> [Task to complete]
Set down again, exactly and only, the lines from the one that contains "The width and" through the last line of the records below, both included, but not the pictures.

----------

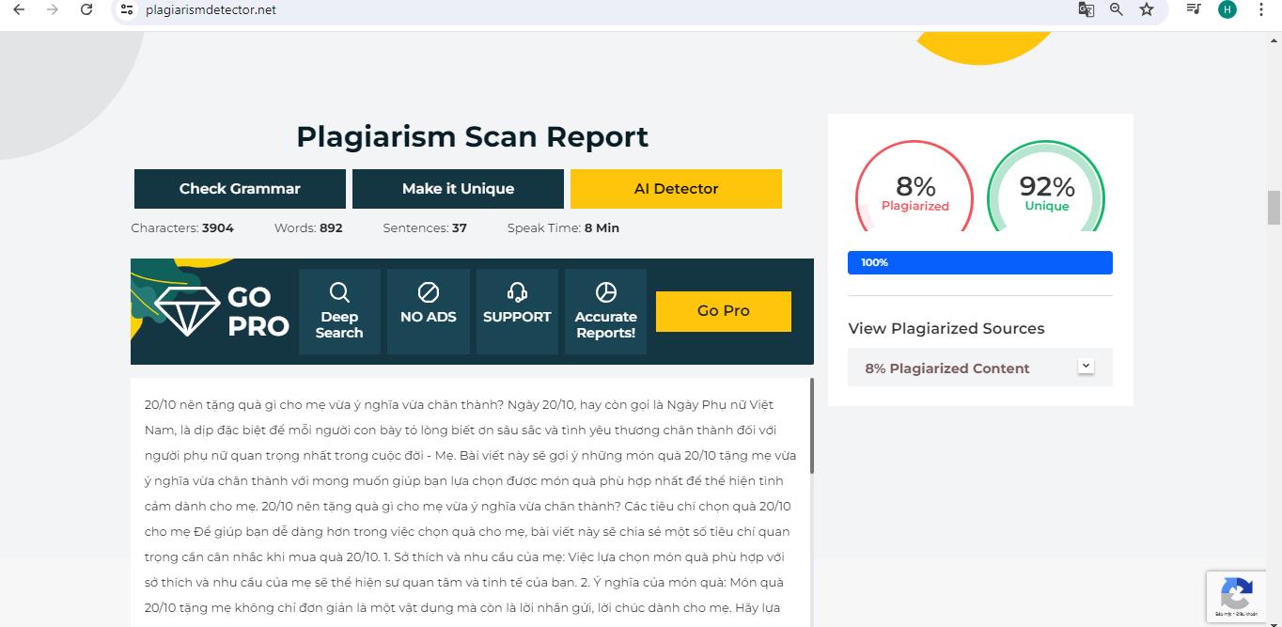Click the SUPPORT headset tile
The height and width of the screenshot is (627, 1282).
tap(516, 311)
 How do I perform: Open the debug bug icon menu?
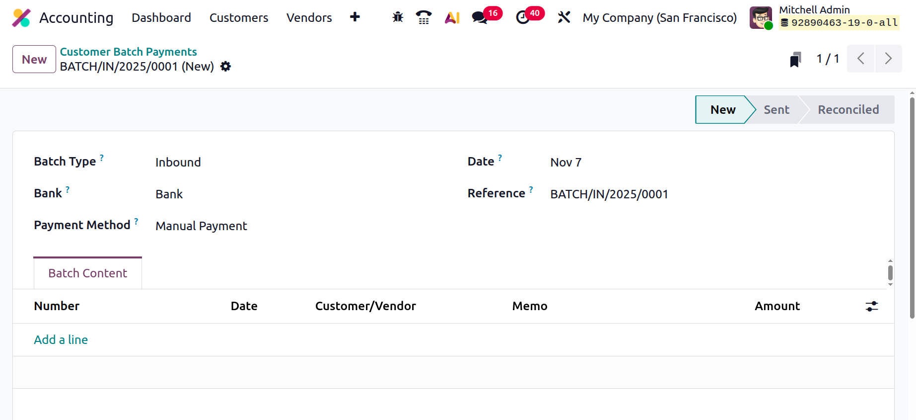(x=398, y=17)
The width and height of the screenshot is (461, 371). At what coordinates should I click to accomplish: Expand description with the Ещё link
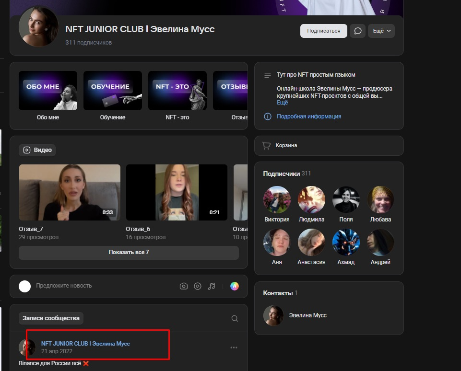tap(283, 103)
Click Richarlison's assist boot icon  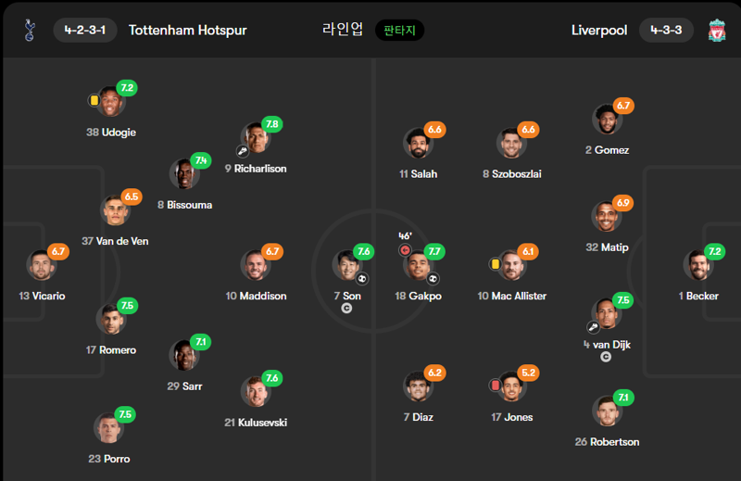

----------

> [Reply to the exercise]
The width and height of the screenshot is (461, 371). At what coordinates should I click to accomplish: Expand description with the Ещё link
tap(283, 103)
Click Richarlison's assist boot icon  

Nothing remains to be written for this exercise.